**STATED TASK**
Extract the stretch of the piece about the 92-year-old refused alcohol from "The shop seem" through "losing their licence.", copying it word for word.

**TEXT SHOWN**
Gran, 92, refused booze - because she had no ID

GREAT-GRANNY Diane Taylor was stunned when a shop assistant refused to sell her alcohol at the age of 92 - because she had no ID to prove she was over 18.
I don't know if I believe this story from The Sun or not, but there's a lot of weird stuff happening in our country at the moment so I'll work on the assumption that it's true.

Diane, who was born in 1919 and was eighteen in 1937 two years before World War 2 broke out - had asked for a bottle of whisky from her local One Stop Shop.
But she was surprised when she was asked if she could prove she was old enough to buy alcohol.
The great-grandmother-of-three produced her over-60s bus pass, an OAP card and even her pacemaker certificate but still the store refused to serve her booze.

We do now live in a country full of people with little or no common sense, where they can't make decisions for themselves and where they misinterpret laws, be it alcohol sales, health and safety etc, to the extreme, in order to protect themselves against an overly hyped problem, but asking this woman for ID takes the cake.

Is that the biggest bus pass ever?

The shop seem to think that what they did was ok and they have seriously misunderstood the restrictions on their alcohol licence.

A spokesman for One Stop Shop said the store had to enforce a strict 'no ID, no sale' policy or risk losing their licence.
He said: "Although we are very sorry for the inconvenience caused, staff at the store are required to ask all customers for ID as a condition of its licence to sell alcohol."

A no ID, no sale policy on people who look like they might be under eighteen is fair enough, but no court in the land would insist they ask absolutely everybody as a condition of being able to sell alcohol.

If this story is true then the One Stop Shop do not deserve to be selling alcohol at all.

It's disappointing to see that most of the commenter's are in favour of the stores policy. After seeing that the Telegraph readers don't believe the rubbish from ASH about the costs of smoking and the Daily Mail readers don't want more gun restrictions, it seems the Sun readers still need to grow up.

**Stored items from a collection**

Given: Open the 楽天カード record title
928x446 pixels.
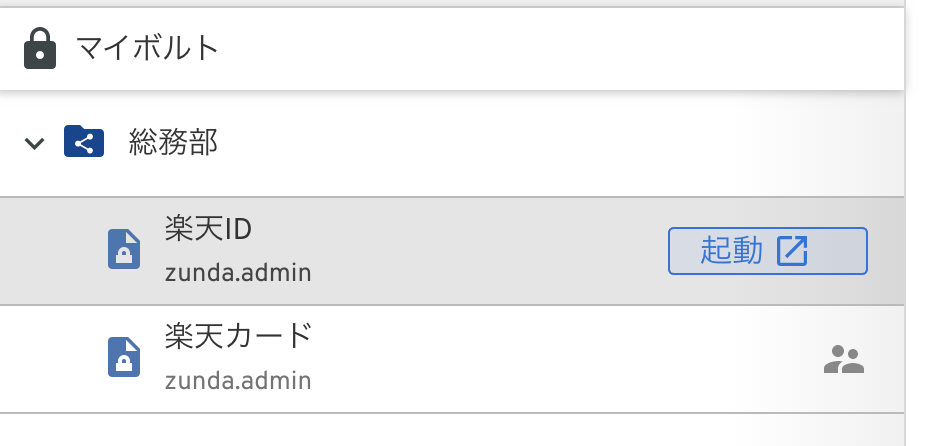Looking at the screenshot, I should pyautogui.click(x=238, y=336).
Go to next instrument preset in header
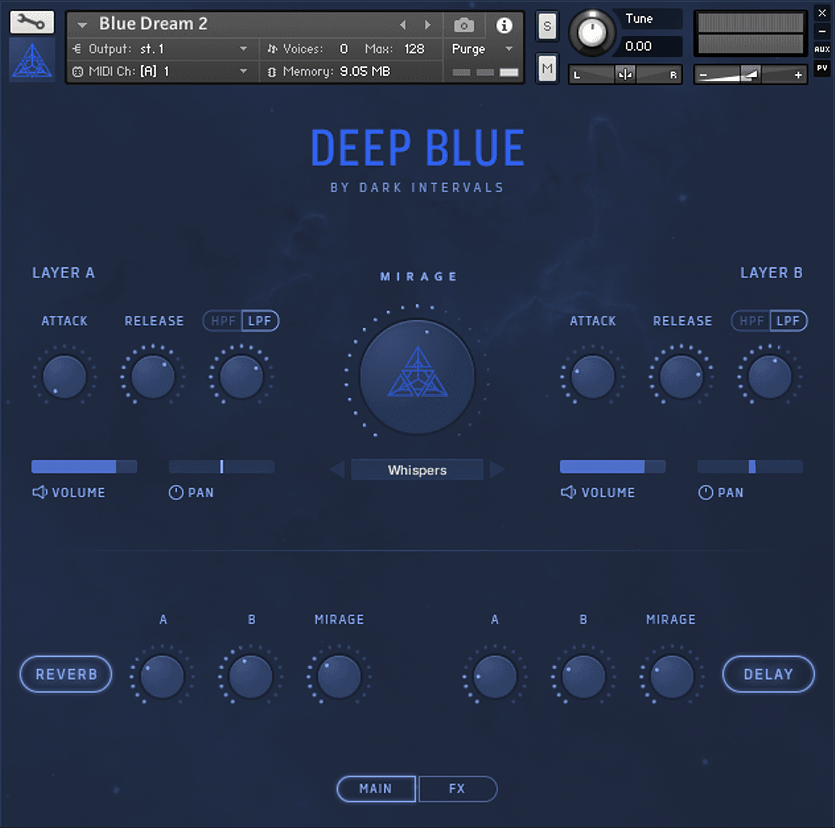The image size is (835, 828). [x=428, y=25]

**RIGHT ANSWER**
The shop seem to think that what they did was ok and they have seriously misunderstood the restrictions on their alcohol licence.

A spokesman for One Stop Shop said the store had to enforce a strict 'no ID, no sale' policy or risk losing their licence.